Интеллектуальная перипетия, в которую оказалось втянутым понятие травмы, была нацелена прежде всего на то, чтобы сообщить ему общезначимость, изъять его из слишком узких рамок патоанализа. В книге «По ту сторону принципа удовольствия» (1920) Фрейд заявил, что фиксация на вытесняемом из сознания обусловливает формирование любой психики. Однако бывшая для Фрейда и его единомышленников изначально патогенной, травма не вполне избавляется от этого качества, когда включается в толкование душевного здоровья. Граница между нормой и болезненным отступлением от нее стирается, поскольку, каким бы ни был строй личности, ушедшее от рефлексии принудительно и неизбывно напоминает о себе в качестве симптома – стигматизирует нас и ретроактивно господствует над нами, не будучи подвергнутым рассудочному превозмоганию. Из этого, подразумеваемого Фрейдом, отождествления всякого психотипа с неврозом навязчивых состояний («Zwangsneurose») Вильгельм Райх выведет позднее пугающее своим садизмом, но логически закономерное умозаключение о том, что задача терапевта состоит во взломе того «панциря», каковым служит пациенту его характер («Анализ характера», 1933). И для Райха, и для Фрейда психизм, отлитый в ту или иную форму, отъединяет человека от окружающей его действительности, замыкает его на себе. Но как тогда объяснить, почему травмирующее самость и отбрасываемое ею от себя реальное выступает для нее источником удовольствия? Разрешая эту дилемму, Фрейд выставляет удовольствие в посвященном этой проблеме труде в двойном свете. Человеку довлеет не только Эрос, побуждающий его к самосохранению, но и Танатос, направляющий жизнь на возвращение в неживое, в мертвый покой. Реальное опасно для психики, но и притягивает ее к себе, ибо инстинкт продолжения рода неразрывно переплетен с влечением к смерти, о котором первой среди психоаналитиков заговорила, как известно, Сабина Шпильрейн в статье «Деструкция как причина становления» (1912). Травма, которой чревато столкновение индивида со средой, потому, по Фрейду, властно отпечатывается в психике как таковой, что активизирует присущую каждому из нас танатологичность.

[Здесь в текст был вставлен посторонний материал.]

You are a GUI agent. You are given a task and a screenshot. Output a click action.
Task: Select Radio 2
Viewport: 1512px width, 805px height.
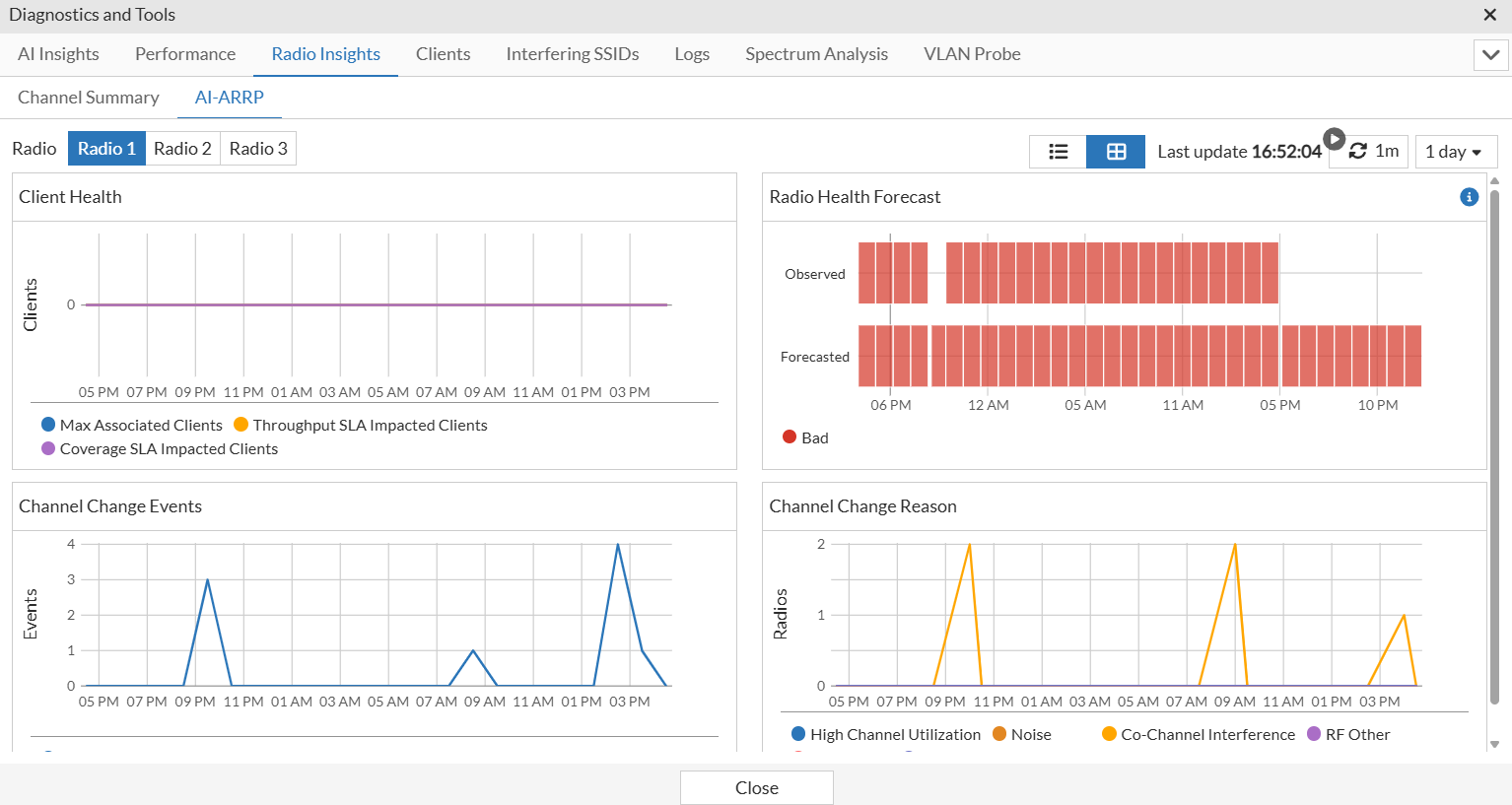182,149
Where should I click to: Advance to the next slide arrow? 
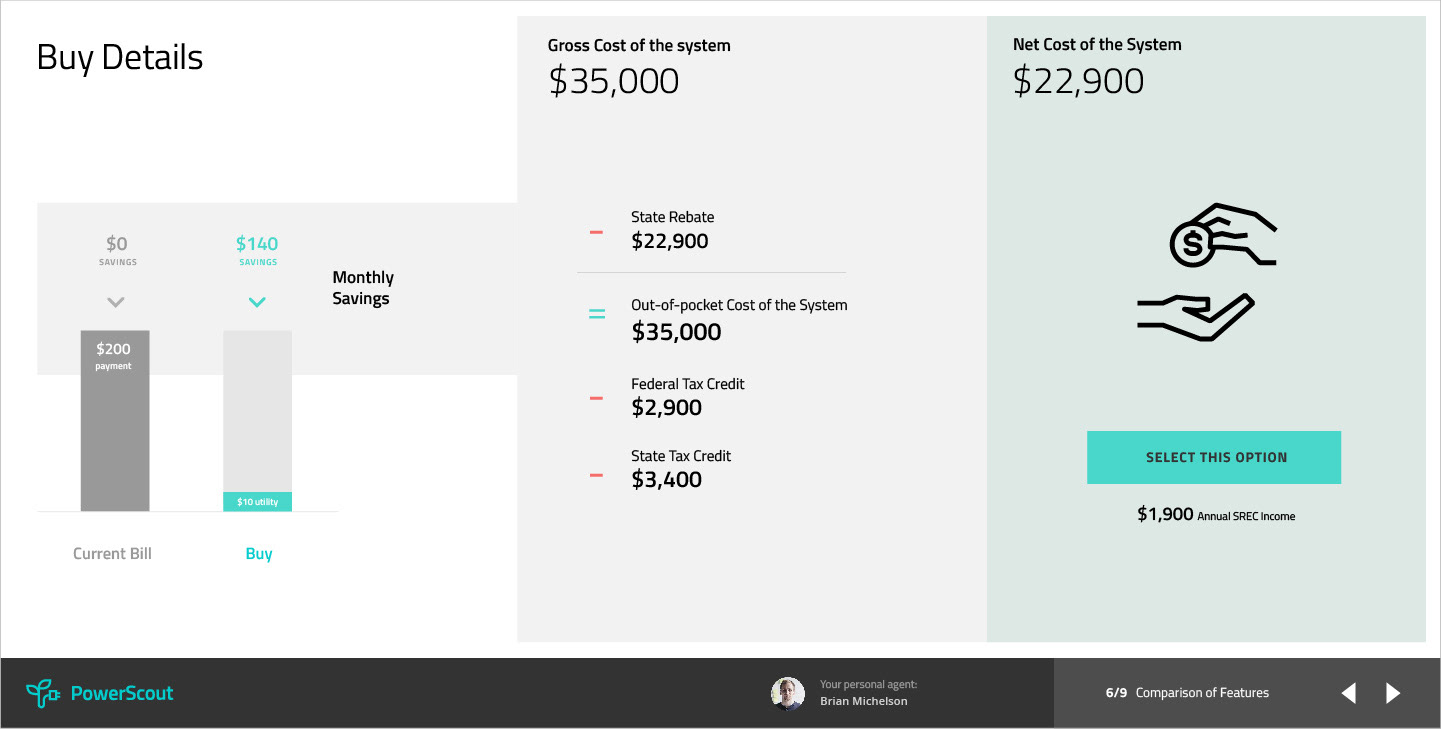(1393, 693)
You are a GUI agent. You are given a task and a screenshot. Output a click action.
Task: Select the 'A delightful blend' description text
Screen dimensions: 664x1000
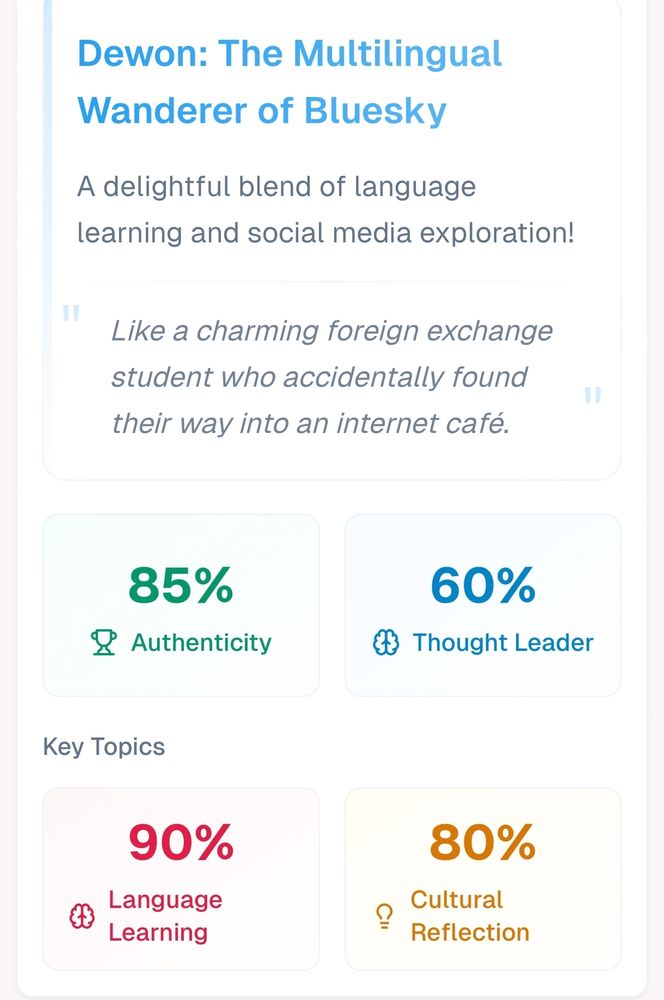point(326,210)
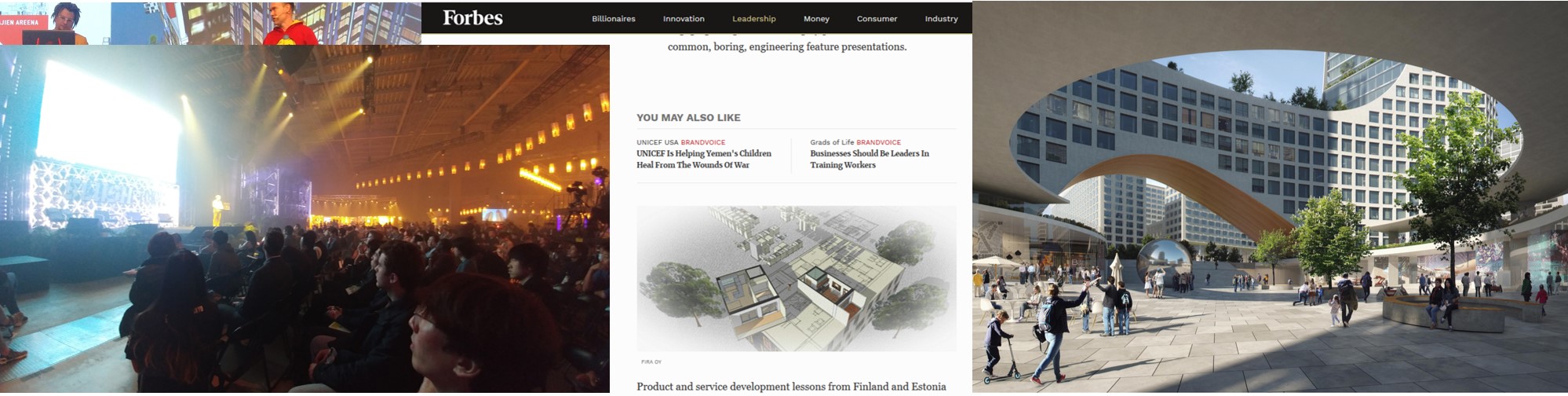
Task: Click BRANDVOICE tag beside Grads of Life
Action: coord(879,142)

Если трактат «По ту сторону принципа удовольствия» откликнулся на выступление Шпильрейн, то в «Торможении, симптоме и страхе» (1926) Фрейд ответил на книгу Отто Ранка «Травма рождения и ее значение для психоанализа» (1923). Стараясь, как и Фрейд, универсализировать представление о травме, Ранк приурочил ее к моменту покидания младенцем материнской утробы (и тем самым «психобиологически», то есть секуляризованно, переиначил философию Плотина, усматривавшего в уединенности душ результат их отпадения от Всеединого). Тактика Фрейда по отношению к Ранку была той же, что и в случае Шпильрейн, – принять нововведение, чтобы интегрировать его в собственную теорию, прогрессирующую за счет, так сказать, научного каннибализма. Мысль Шпильрейн о саморазрушающейся в процессе объективации (в приобщении Другому) психике была использована Фрейдом для коррекции уже давно занимавшей его травматологии. Что касается Ранка, то его идея встраивается в «Торможении, симптоме и страхе» в модель стадиального психогенеза, которую Фрейд неустанно совершенствовал на протяжении многих лет. Беспомощность, переживаемая самостью при рождении, воспроизводится затем на тех рубежах душевного созревания ребенка, на которые он последoвательно попадает, когда отрывается от материнской груди, когда погружается в кастрационную фантазию и, наконец, когда признает власть «сверх-я» над собой («латентный период»). Во всех этих ситуациях ребенок ощущает страх – аффект, который оберегает его самость. Травматично при таком подходе не только вторжение реального в автономный мир субъекта, но и внутреннее развитие психики, что подчеркнула Анна Фрейд, канонизируя травматологию своего отца.[2]2
Freud Anna. Anmerkungen zum psychischen Trauma (1964) // Freud Anna. Die Schriften. Bd. VI. 1956—1965. München, 1980. S. 1819—1838.
[Закрыть] Коротко говоря, травма и трансцендентна и имманентна нам.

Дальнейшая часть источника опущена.